START INPUT DATA
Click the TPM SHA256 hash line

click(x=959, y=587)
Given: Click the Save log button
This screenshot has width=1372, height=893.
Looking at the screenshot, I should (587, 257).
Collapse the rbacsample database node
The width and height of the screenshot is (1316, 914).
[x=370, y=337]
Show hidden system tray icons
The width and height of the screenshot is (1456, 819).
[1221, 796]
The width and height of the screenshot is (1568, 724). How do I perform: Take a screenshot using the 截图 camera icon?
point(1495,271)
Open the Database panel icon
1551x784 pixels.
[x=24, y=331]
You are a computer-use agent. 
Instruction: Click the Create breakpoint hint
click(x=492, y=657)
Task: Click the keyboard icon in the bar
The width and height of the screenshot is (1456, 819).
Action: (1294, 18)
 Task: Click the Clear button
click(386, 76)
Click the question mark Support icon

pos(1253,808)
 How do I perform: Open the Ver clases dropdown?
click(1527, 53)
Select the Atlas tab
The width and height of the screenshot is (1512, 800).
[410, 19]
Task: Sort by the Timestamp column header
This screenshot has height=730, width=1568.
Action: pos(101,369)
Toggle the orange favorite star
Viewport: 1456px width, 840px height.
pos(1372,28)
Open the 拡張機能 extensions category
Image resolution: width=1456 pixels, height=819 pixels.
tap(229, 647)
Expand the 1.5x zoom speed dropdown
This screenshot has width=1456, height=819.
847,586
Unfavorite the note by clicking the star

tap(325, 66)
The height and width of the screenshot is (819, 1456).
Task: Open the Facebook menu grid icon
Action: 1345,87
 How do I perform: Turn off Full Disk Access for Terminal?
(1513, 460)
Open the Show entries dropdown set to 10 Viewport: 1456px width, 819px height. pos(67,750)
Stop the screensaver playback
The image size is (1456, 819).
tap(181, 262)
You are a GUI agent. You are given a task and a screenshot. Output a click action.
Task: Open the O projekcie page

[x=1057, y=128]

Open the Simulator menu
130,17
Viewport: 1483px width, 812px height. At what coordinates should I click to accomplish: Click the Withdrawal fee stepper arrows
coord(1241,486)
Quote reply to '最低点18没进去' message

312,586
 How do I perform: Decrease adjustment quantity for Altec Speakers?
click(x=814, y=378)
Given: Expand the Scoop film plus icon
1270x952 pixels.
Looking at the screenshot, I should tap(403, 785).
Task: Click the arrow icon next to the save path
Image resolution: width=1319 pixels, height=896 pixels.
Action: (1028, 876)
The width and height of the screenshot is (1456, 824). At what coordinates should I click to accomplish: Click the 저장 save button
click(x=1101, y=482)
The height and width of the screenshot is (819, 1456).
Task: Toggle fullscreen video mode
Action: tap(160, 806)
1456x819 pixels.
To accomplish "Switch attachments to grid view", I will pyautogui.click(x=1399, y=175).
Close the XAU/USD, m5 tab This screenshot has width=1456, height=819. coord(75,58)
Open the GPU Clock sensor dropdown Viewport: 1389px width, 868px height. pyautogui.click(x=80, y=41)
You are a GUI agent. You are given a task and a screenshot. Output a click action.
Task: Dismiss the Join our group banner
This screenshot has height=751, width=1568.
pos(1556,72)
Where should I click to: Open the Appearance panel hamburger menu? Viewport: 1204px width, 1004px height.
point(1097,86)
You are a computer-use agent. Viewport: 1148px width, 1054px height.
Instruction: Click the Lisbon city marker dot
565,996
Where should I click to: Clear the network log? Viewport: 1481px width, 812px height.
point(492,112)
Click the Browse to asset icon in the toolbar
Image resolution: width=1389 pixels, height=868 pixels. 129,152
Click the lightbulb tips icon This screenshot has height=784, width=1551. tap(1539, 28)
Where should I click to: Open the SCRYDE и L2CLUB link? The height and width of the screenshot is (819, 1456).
END INPUT DATA
Each line from the one containing "This screenshot has height=751, width=1568." to the end of the entries above should be copied exactly, and no other line.

This screenshot has height=751, width=1568.
pos(1556,72)
Where should I click to: Open the Appearance panel hamburger menu? Viewport: 1204px width, 1004px height.
point(1097,86)
You are a computer-use agent. Viewport: 1148px width, 1054px height.
Instruction: Click the Lisbon city marker dot
565,996
Where should I click to: Clear the network log? Viewport: 1481px width, 812px height.
point(492,112)
Click the Browse to asset icon in the toolbar
Image resolution: width=1389 pixels, height=868 pixels. 129,152
Click the lightbulb tips icon This screenshot has height=784, width=1551. tap(1539, 28)
Where should I click to: Open the SCRYDE и L2CLUB link? The height and width of the screenshot is (819, 1456).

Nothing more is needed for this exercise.